The last exam question
I've been told that this question is 'impossible.' Hmm...
[8] 13. A chemist in a forensic laboratory is asked to identify the substance responsible for the death of a controversial politician, who appears to have been poisoned. He isolates the substance and is able to obtain the following information about it:
a) The substance is insoluble in pure water, but dissolves in acid, forming a gas. The gas does not support combustion in air. When the gas is passed into water, a slightly acidic solution results. The density of the gas at 298 K and 1.000 atm pressure is 1.7998 g/L.
b) When a solid sample of the original poison substance is heated, it decomposes, releasing a gas. The resulting solid dissolves in water to give a basic solution.
c) When the dry solid from (b) above is tested, it is found to have a molecular mass of 424.766 g/mol. Also, it is found to react with two moles of sodium to give a shiny, hard substance in addition to a compound of sodium
Explain the significance of each of the observations above in a sentence or two, identify the gas in a) and the solid in b) and identify the original poison substance.
About a quarter of the students writing this exam got it - full marks, or close to it. For the most part, students who did well on this question did very well on the rest of the exam, indicating that the question discriminated effectively among the better students. In other words, a fair but hard question.

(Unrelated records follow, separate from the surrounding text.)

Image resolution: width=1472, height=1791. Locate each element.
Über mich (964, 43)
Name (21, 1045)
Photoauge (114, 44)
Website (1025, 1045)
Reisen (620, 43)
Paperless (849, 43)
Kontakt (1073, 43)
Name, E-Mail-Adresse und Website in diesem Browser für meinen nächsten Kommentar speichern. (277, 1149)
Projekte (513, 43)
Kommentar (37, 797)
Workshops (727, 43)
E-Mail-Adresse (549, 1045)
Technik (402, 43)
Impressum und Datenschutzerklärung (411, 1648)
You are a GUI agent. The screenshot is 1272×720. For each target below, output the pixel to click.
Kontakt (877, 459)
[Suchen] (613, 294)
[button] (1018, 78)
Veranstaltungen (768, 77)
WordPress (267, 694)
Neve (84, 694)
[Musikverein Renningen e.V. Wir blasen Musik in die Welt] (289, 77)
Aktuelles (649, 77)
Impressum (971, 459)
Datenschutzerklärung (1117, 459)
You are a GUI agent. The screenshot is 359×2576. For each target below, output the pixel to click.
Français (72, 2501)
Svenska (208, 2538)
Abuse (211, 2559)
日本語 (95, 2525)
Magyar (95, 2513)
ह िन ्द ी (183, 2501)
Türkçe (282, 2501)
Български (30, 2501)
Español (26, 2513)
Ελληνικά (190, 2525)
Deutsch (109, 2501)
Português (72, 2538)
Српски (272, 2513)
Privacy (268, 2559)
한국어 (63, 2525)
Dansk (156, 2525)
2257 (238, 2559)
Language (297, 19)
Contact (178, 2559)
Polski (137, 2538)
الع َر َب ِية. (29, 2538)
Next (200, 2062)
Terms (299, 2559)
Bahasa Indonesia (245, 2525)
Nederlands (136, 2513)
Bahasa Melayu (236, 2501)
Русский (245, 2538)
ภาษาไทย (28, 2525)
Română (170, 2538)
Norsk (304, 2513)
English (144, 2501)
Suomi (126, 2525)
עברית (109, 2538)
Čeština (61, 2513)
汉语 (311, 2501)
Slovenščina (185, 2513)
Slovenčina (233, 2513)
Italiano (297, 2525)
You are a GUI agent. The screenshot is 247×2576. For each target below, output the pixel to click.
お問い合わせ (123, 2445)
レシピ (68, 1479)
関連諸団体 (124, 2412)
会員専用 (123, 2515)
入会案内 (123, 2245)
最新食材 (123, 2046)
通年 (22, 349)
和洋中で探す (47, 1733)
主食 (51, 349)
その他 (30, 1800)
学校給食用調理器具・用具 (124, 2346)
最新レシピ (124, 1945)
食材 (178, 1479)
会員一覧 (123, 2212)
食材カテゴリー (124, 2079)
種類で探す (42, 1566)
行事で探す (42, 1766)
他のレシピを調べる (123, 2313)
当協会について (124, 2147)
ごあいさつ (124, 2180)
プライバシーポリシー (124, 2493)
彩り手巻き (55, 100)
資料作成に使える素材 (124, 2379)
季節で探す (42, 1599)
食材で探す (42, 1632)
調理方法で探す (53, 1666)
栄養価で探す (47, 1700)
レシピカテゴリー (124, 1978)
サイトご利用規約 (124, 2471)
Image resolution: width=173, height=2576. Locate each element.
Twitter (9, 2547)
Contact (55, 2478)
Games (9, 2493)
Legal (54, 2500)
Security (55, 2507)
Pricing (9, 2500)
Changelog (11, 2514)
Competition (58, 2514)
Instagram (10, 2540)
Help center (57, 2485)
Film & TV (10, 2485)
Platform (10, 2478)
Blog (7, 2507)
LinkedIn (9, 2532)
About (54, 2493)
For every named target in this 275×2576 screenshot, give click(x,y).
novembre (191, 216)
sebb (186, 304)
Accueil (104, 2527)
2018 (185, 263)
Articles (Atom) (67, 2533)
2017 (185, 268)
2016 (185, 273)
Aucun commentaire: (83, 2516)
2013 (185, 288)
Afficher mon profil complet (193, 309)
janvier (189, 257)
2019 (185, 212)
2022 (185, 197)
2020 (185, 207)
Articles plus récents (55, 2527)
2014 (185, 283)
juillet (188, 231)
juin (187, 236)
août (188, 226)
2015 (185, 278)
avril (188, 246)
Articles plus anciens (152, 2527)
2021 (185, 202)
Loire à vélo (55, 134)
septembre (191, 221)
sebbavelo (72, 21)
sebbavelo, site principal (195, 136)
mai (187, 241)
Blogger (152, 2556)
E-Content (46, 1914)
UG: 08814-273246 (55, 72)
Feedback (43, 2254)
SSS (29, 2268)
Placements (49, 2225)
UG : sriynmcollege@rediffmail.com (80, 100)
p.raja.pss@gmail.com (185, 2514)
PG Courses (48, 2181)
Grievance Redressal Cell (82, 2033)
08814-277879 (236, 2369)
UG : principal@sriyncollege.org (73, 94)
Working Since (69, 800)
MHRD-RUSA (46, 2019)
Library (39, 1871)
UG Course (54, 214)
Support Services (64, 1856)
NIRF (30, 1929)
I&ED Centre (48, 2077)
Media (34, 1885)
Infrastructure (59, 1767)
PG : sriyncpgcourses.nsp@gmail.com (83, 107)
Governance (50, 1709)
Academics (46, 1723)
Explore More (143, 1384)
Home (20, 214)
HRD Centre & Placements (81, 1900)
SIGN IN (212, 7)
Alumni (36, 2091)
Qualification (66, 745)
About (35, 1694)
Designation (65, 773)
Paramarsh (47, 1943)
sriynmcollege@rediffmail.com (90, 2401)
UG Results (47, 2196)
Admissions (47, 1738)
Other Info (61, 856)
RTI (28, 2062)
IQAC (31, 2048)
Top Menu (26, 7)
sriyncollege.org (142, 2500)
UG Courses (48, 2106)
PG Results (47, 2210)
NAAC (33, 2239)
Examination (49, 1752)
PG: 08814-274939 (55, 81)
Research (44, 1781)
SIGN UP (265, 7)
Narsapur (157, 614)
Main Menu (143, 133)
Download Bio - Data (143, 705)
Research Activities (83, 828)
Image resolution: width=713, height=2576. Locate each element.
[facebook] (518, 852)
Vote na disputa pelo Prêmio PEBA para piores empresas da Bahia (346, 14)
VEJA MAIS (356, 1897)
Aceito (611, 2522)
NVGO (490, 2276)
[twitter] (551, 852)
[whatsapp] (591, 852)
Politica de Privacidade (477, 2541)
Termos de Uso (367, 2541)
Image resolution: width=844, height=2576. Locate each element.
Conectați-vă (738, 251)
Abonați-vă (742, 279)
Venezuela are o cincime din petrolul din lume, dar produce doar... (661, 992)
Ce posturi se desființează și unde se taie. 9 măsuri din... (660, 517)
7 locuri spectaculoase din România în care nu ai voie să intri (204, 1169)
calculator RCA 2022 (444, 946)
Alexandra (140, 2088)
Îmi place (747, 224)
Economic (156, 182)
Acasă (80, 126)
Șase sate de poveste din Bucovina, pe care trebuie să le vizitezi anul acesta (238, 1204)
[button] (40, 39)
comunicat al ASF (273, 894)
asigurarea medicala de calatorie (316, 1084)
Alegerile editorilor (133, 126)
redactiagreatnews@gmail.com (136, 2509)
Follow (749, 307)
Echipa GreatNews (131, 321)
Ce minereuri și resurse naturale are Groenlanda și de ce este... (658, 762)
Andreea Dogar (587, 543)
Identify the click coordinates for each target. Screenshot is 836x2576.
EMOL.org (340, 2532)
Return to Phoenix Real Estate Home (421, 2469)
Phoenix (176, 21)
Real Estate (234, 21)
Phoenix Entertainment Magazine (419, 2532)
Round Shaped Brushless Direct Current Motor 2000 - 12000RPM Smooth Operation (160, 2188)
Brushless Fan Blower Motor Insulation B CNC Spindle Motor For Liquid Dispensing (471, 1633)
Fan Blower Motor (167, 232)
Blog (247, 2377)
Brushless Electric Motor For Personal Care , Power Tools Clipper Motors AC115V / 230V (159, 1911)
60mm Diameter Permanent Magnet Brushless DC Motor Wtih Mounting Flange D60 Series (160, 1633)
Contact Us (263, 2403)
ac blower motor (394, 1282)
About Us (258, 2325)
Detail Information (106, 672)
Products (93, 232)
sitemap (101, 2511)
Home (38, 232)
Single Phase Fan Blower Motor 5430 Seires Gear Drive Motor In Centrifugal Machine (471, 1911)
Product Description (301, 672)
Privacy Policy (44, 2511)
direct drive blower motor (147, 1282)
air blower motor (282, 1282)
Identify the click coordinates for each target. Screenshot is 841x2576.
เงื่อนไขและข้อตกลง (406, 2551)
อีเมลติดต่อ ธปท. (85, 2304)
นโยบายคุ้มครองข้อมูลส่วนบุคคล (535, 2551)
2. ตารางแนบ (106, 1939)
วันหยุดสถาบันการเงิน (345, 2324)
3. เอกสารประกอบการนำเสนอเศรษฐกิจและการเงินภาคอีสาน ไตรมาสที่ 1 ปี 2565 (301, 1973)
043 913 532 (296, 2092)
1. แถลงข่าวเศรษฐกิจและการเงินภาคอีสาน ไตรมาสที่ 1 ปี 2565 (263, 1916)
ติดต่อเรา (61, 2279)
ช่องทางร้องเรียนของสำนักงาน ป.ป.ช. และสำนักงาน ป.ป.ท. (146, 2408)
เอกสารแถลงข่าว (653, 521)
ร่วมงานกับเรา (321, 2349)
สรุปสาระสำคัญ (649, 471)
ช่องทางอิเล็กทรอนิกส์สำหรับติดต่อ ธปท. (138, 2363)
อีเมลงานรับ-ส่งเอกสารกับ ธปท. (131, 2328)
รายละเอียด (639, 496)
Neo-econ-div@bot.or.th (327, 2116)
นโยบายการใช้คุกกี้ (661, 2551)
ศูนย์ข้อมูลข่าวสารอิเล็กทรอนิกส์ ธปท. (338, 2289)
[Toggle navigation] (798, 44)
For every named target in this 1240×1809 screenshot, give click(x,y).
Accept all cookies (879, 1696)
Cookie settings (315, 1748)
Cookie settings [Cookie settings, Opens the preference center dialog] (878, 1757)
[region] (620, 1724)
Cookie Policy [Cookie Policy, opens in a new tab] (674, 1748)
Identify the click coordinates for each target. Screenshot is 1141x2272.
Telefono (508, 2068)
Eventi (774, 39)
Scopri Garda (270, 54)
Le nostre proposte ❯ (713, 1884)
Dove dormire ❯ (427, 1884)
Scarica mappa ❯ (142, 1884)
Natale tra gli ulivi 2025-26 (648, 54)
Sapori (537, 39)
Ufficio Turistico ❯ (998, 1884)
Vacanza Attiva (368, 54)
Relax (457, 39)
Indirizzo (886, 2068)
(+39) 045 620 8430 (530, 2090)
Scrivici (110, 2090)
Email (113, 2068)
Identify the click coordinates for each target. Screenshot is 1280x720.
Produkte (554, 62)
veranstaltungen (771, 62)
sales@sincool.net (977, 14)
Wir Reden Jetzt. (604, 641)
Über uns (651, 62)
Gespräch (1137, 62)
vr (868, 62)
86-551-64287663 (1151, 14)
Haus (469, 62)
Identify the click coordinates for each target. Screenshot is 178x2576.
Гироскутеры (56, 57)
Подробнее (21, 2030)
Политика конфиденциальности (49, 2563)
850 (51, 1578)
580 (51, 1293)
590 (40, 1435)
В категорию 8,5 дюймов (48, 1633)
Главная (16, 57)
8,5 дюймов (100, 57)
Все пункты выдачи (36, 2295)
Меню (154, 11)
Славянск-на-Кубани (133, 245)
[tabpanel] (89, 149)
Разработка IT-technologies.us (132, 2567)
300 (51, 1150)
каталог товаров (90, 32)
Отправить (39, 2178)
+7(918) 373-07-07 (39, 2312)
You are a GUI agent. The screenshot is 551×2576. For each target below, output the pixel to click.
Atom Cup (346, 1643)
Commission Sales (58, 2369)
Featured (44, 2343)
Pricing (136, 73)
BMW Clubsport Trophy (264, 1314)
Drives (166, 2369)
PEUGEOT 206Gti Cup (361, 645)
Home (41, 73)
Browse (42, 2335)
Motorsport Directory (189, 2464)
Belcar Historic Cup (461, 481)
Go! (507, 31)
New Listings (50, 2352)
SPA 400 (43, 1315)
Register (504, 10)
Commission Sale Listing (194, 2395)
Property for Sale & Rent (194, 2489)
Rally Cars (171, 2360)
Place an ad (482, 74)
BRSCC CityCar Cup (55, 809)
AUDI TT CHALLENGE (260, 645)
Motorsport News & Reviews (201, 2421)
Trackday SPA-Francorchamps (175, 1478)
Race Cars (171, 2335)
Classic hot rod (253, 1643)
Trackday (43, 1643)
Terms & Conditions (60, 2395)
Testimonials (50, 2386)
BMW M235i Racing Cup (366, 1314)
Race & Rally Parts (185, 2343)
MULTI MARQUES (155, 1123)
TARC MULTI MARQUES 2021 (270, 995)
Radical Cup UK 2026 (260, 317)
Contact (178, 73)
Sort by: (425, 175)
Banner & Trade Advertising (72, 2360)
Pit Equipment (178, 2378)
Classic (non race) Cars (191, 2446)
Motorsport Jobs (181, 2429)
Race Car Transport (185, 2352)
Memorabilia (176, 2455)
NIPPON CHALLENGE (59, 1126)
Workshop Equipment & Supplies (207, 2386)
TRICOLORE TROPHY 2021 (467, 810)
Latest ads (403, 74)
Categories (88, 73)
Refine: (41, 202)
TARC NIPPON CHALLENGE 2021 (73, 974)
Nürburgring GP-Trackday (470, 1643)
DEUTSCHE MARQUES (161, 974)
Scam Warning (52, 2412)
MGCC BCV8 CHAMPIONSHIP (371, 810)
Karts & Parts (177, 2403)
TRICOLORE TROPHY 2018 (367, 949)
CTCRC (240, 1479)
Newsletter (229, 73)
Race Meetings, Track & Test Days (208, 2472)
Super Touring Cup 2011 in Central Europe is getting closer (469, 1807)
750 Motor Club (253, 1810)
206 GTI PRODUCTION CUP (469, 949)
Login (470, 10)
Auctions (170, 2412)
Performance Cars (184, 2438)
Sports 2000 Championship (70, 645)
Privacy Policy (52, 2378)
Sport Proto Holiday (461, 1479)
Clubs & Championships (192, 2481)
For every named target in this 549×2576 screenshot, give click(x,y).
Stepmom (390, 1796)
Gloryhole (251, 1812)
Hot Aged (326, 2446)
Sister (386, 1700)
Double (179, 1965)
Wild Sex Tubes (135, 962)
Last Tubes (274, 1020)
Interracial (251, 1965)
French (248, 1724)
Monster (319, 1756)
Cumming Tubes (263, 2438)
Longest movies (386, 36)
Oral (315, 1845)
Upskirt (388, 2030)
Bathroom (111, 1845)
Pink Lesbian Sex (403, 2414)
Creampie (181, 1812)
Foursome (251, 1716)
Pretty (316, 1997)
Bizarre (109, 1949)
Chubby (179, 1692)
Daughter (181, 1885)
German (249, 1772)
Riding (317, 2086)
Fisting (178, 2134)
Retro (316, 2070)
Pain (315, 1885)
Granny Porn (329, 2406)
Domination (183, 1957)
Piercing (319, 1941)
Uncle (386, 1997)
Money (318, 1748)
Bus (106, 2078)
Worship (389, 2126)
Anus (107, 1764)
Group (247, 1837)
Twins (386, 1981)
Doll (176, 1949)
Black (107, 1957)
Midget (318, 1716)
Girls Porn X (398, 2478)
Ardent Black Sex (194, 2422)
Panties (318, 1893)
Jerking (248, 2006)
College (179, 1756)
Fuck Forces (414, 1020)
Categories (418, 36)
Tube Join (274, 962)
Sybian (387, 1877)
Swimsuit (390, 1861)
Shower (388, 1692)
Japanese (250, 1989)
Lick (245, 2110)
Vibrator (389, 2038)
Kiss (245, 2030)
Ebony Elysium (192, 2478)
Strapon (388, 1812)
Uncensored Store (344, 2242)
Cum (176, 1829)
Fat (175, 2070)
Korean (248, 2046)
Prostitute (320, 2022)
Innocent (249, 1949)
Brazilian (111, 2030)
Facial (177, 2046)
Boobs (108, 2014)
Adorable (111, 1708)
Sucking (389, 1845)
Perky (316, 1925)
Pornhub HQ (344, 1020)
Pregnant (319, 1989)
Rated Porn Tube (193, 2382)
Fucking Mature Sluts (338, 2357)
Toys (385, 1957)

There are several ways to get the 'right' answer. The question contains more information than is actually required to find the solution. There were multiple 'wrong' answers that got almost marks.
The solution
Here we go...
[8] 13. A chemist in a forensic laboratory is asked to identify the substance responsible for the death of a controversial politician, who appears to have been poisoned. He isolates the substance and is able to obtain the following information about it:
No, it's not dioxin. But the question may have been inspired by the botched Ukrainian election. Note that Yushchenko was not killed, just disfigured.
a) The substance is insoluble in pure water, but dissolves in acid, forming a gas. The gas does not support combustion in air. When the gas is passed into water, a slightly acidic solution results. The density of the gas at 298 K and 1.000 atm pressure is 1.7998 g/L.
Use the data to calculate the molecular mass: M = dRT/P. Molecular mass = dirt / pressure... where d = density. The rest is obvious.
Now we have a gas of molecular mass 44 g/mol which is formed when the substance is dissolved in acid. Sure sounds like CO2. It helps that many carbonates are insoluble. Nitrous oxide (dinitrogen oxide) has a similar molecular weight, but it wouldn't form this way.
b) When a solid sample of the original poison substance is heated, it decomposes, releasing a gas. The resulting solid dissolves in water to give a basic solution.
Heating a metal carbonate can form a metal oxide + a carbon dioxide. Metal oxides, being ionic, contain the oxide ion, which is basic.
c) When the dry solid from (b) above is tested, it is found to have a molecular mass of 424.766 g/mol. Also, it is found to react with two moles of sodium to give a shiny, hard substance in addition to a compound of sodium.
The solid from b is the metal oxide. Subtract the mass of a mole of oxygen atoms from 424.766 g/mol to get the mass of the metal - which is greater than that of any known element. But it reacts with two moles of Na in an obvious redox reaction (the shiny hard substance is a metal), so there must be two electrons per mole being transferred, meaning that there must be two atoms of metal in the formula. A bit of arithmetic leads to thallium - which is most stable in the +1 state, thanks to the relativistic inert pair effect.
My thoughts
God, I'm such a bastard. Imagine asking University students to think!!